Stored data entries.
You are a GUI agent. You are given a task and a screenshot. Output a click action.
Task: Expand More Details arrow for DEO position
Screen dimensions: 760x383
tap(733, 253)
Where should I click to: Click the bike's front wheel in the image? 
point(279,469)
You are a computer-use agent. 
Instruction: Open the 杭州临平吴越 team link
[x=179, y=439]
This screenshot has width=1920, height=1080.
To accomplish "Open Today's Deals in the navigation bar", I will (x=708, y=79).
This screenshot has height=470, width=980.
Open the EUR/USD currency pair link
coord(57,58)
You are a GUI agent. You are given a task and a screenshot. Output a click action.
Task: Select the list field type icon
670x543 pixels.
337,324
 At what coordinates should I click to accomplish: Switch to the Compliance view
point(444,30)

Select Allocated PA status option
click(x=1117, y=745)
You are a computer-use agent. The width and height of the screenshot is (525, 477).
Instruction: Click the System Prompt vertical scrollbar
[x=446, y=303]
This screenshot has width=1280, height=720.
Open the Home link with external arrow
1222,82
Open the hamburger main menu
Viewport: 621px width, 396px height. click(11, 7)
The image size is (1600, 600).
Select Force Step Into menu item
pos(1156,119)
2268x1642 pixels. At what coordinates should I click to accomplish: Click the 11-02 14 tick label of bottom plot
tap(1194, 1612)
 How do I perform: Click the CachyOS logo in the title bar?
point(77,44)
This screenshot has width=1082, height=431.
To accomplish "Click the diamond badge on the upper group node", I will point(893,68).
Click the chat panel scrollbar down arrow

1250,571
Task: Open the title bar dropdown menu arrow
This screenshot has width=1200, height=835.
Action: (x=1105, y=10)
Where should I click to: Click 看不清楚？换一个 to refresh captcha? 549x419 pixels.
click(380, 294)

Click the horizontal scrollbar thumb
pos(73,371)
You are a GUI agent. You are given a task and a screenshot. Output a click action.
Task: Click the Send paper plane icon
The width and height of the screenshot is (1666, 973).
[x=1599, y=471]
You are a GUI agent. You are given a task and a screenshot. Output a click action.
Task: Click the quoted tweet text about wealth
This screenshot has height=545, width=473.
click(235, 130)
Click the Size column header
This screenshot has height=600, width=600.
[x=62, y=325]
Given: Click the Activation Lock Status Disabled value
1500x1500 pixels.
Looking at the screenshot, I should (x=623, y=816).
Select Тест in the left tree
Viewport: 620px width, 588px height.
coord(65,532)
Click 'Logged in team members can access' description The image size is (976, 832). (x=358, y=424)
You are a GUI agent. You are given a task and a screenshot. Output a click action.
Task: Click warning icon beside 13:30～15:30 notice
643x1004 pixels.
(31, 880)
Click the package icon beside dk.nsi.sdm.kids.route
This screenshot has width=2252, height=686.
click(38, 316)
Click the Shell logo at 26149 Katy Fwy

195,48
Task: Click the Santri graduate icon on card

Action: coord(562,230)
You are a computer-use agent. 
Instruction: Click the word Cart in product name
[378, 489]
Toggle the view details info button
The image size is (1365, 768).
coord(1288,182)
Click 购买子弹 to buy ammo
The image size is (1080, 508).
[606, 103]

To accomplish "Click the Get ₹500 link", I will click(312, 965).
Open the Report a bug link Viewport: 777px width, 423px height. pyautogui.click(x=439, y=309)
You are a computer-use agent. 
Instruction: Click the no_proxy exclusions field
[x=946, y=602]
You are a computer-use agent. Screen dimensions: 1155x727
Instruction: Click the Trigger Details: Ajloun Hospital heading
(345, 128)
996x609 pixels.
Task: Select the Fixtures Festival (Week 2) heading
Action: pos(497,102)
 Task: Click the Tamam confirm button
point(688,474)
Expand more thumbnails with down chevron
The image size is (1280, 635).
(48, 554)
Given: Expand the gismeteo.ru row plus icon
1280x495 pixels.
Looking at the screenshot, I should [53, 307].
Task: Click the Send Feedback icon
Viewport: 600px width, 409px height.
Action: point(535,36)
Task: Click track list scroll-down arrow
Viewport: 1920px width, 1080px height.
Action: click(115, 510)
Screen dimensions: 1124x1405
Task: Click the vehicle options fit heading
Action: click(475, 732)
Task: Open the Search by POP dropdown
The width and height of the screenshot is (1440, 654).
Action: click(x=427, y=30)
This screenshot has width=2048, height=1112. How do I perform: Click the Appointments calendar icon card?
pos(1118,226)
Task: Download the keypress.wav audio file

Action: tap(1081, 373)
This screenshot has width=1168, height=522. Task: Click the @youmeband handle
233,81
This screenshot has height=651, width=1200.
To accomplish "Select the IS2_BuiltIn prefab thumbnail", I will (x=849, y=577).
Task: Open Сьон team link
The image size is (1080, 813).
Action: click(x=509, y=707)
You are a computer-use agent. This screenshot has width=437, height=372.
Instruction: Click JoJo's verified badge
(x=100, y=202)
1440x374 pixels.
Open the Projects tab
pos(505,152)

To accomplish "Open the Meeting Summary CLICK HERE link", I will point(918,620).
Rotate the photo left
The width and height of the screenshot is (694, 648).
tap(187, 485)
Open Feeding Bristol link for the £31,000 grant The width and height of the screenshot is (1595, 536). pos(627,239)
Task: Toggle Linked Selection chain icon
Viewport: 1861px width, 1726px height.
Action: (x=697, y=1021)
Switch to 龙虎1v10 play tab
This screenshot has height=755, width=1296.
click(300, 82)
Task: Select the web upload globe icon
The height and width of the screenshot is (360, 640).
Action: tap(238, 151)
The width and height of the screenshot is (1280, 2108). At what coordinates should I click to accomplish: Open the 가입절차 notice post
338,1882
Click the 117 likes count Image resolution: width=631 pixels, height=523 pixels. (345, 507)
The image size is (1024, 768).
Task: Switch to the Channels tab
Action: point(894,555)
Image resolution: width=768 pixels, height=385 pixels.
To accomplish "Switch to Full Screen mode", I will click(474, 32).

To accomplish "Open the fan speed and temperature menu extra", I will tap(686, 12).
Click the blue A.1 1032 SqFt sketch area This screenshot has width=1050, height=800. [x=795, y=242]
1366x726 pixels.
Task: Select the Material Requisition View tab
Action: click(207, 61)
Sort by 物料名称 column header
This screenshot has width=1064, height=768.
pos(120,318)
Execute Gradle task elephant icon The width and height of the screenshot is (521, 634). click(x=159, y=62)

Instructions for the task.
Once you reach the line with "This screenshot has height=651, width=1200." in the data above, copy it and every line after it exactly, up to and including the line with "You are a computer-use agent. This".

Solution to this problem.
This screenshot has height=651, width=1200.
To accomplish "Select the IS2_BuiltIn prefab thumbnail", I will (x=849, y=577).
Task: Open Сьон team link
The image size is (1080, 813).
Action: click(x=509, y=707)
You are a computer-use agent. This screenshot has width=437, height=372.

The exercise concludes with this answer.